There is a lot going on, of course, but a higher density of pixels means more information moving through smaller spaces which has heat build up faster. The actual pixel size we are talking about with many high density sensors is actually approaching the size of the wavelength of certain bands of light. Pixels that can fit an entire wavelength are more efficient. Pixels that don't, are less. Microlenses are not perfectly efficient. Then there is the size of the bucket argument. If you have a 1 gal bucket and a 5 gal bucket, there is no difference if you are measuring 0.5 gals of water. They are both great. But try to measure 3 gal of water, the water overflows from the smaller bucket, but can still be quantified by the larger bucket.
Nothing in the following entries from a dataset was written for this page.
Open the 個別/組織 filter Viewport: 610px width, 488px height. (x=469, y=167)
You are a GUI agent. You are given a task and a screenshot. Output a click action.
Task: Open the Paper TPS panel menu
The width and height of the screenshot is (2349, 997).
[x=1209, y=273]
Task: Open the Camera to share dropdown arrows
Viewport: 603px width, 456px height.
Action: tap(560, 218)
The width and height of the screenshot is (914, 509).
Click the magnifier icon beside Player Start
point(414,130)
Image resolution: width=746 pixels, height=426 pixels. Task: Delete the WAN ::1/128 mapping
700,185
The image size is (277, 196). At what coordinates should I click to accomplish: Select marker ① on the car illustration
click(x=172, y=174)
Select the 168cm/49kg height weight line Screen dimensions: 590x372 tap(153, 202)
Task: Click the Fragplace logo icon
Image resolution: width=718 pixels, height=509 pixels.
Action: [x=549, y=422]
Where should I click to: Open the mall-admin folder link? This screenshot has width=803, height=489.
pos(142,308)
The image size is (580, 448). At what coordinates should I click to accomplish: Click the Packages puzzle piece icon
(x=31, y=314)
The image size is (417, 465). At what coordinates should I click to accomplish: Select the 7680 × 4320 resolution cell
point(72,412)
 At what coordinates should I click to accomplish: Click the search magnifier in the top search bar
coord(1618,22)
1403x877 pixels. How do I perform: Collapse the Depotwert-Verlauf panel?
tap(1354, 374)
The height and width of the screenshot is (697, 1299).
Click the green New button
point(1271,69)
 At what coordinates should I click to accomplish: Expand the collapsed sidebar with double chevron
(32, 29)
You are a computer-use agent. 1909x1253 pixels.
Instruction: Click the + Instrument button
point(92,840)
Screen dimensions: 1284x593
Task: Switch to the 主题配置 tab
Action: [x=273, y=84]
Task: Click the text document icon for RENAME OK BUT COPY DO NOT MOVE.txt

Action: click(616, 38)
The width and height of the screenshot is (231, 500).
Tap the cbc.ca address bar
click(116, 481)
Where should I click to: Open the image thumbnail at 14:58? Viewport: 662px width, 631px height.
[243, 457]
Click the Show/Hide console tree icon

Taking a step back, I actually agree with most of what you are saying. To a very large extent, aperture can be used to offset sensor size and smaller sensor cameras can have faster lenses. This is literally one of the reasons why I bought the G7X II. This is actually supported by these articles. As I said earlier, I think Clarkvision has some of the more interesting write ups on this subject. You might like these:
http://clarkvision.com/articles/does.pixel.size.matter/
and he continues it here:
http://clarkvision.com/articles/does.pixel.size.matter2/
Basically, the sensors on these two (abeit older) cameras are different sizes but give very similar S/N ratios once normalized to size. So, they test out similarly (hence the DXO test results). Yet the smaller sensor was visibly nosier results. Why? If you read, it is actually because of the smaller lens having a smaller aperture diameters which, when set to the same aperture, is actually letting in less overall light.
So, another way to state this is if you set an aperture diameter to be the same, and if the sensor behaves ideally, then sensor size becomes irrelevant.
But to think that sensors behave ideally or even the same is incorrect. There are minor differences. The one I see most often when going through photos is I simply have less headroom with the G7X II. I attribute that to the "bucket" size being exceeded with smaller pixels. But in midtones, I see very similar results.